_YOUR TASK_
Return all the entries word for word.

_DATA_
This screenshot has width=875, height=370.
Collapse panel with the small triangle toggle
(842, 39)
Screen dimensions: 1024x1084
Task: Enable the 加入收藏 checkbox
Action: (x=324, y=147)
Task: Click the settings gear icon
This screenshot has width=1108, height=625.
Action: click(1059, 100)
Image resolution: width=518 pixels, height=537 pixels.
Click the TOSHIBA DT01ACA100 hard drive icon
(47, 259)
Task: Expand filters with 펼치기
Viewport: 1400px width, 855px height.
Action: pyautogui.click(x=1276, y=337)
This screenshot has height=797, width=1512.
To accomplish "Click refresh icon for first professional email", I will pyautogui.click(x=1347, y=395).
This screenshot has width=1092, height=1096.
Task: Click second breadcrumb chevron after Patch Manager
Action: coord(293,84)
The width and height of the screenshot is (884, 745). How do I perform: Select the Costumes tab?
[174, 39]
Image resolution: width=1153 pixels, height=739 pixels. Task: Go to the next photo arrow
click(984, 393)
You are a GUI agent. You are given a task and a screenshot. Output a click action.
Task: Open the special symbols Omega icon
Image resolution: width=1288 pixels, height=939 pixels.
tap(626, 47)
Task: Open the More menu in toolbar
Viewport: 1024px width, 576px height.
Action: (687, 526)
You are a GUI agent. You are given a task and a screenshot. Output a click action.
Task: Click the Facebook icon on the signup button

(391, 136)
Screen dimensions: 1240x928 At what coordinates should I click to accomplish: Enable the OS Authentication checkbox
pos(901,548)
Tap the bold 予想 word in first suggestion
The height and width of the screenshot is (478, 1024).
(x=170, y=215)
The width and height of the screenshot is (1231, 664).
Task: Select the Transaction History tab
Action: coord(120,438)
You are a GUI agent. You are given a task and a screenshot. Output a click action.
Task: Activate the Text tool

_OUTPUT BELOW_
This screenshot has width=875, height=370.
Collapse panel with the small triangle toggle
(842, 39)
Screen dimensions: 1024x1084
Task: Enable the 加入收藏 checkbox
Action: (x=324, y=147)
Task: Click the settings gear icon
This screenshot has width=1108, height=625.
Action: click(1059, 100)
Image resolution: width=518 pixels, height=537 pixels.
Click the TOSHIBA DT01ACA100 hard drive icon
(47, 259)
Task: Expand filters with 펼치기
Viewport: 1400px width, 855px height.
Action: pyautogui.click(x=1276, y=337)
This screenshot has height=797, width=1512.
To accomplish "Click refresh icon for first professional email", I will pyautogui.click(x=1347, y=395).
This screenshot has width=1092, height=1096.
Task: Click second breadcrumb chevron after Patch Manager
Action: coord(293,84)
The width and height of the screenshot is (884, 745). How do I perform: Select the Costumes tab?
[174, 39]
Image resolution: width=1153 pixels, height=739 pixels. Task: Go to the next photo arrow
click(984, 393)
You are a GUI agent. You are given a task and a screenshot. Output a click action.
Task: Open the special symbols Omega icon
Image resolution: width=1288 pixels, height=939 pixels.
tap(626, 47)
Task: Open the More menu in toolbar
Viewport: 1024px width, 576px height.
Action: (687, 526)
You are a GUI agent. You are given a task and a screenshot. Output a click action.
Task: Click the Facebook icon on the signup button

(391, 136)
Screen dimensions: 1240x928 At what coordinates should I click to accomplish: Enable the OS Authentication checkbox
pos(901,548)
Tap the bold 予想 word in first suggestion
The height and width of the screenshot is (478, 1024).
(x=170, y=215)
The width and height of the screenshot is (1231, 664).
Task: Select the Transaction History tab
Action: coord(120,438)
You are a GUI agent. You are given a task and a screenshot. Output a click action.
Task: Activate the Text tool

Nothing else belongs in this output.